Network access settings can forward incoming packets to "public" servers on the LAN behind the firewall. For example, HTTP sent to the firewall's WAN IP can be relayed to one web server on the LAN. To expose a group of servers, 1-to-1 NAT can map a block of public WAN IPs to a block of private LAN IPs (example right). You may prefer to put servers on the PRO-VX DMZ, but there's a catch—DMZ IPs must be valid on the WAN (they cannot be NAT'ed). This restriction can eat into your public IP block and complicate WAN-side routing. (Like many firewalls, the SonicWALL does not support dynamic routing.)

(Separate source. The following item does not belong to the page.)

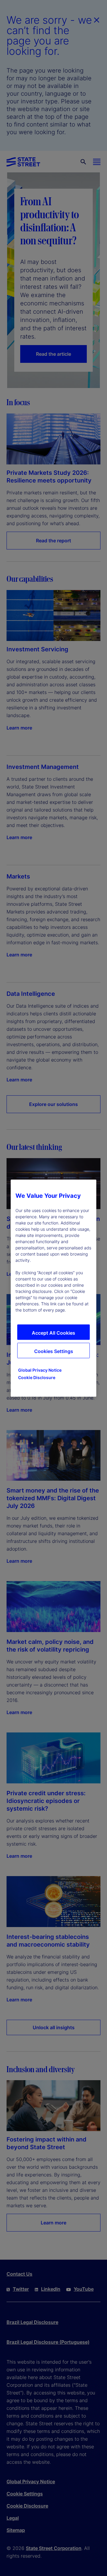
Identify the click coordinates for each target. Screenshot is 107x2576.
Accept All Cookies (53, 1333)
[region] (53, 1288)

Other handy firewall features include an option to relay NetBIOS broadcasts to the DMZ or WAN, a "stealth mode" that makes the firewall non-pingable, and the ability to relay (proxy) outbound HTTP to a web cache.

SonicWALLs firewall with or without NAT (actually NAPT). When NAT is enabled, the firewall's WAN IP can be assigned by a PPPoE or DHCP server. This is useful for teleworkers without static IPs, but not that VPN gateways with dynamic IPs are limited to IKE Aggressive Mode (See Site-to-Site VPN below). Like many firewalls, the SonicWALL can serve DHCP to hosts on the LAN (example left). This DHCP server can bind IPs to MAC addresses, preventing rogue LAN use. However, it cannot assign VPN Client IPs or proxy DHCP across the VPN.

(Back to Top)

Site-to-Site VPN Setup
VPN setup on a SonicWALL is simpler—and less flexible—than many other products. SonicWALL supports standard IPsec in tunnel mode, including ESP and AH with mandatory HMAC (MD5, SHA1) and encryption (null, DES, 3DES) algorithms. A single pull-down menu lists all legal permutations, plus ESP ArcFour and "CheckPoint interoperability" alternatives (example below).

The transform chosen from this pull-down applies to both IKE and IPsec; this single proposal leaves no room for negotiation. Perfect forward secrecy (PFS) is available, but limited to Diffie-Hellman Group 1. Tunnel lifetime can be specified in seconds, but not bytes. By default, Identities are firewall serial numbers; IP addresses are also supported. IKE Phase 1 mode (Main or Aggressive) is determined by ID type. Eliminating uncommon options is a good way to simplify setup, but we'd like to see support for DH Group 2, separate control of IKE and IPsec lifetimes, and stronger tools for multi-vendor debugging (See Diagnostics and Logging).

SonicWALL gateways can authenticate each other by pre-shared secret (PSS) or digital certificate. Pre-shared secrets are alphanumeric passwords that should be hard to guess. SGMS generates random 10 hex-digit secrets; up to 128 characters are allowed. In a site-to-site VPN, every gateway must be configured with the ID and PSS of every peer gateway, but it's critical to keep these secrets … well, secret.

Certificate authentication is more secure and scales better because it eliminates the need to share secrets. Instead, every SonicWALL is configured with an Administrator Certificate by purchasing SonicWALL's Authentication Service (example left). Export the Admin Cert for safe keeping immediately; you'll need to import it after firmware wipe. There is no option to trust certificates issued by another Certificate Authority.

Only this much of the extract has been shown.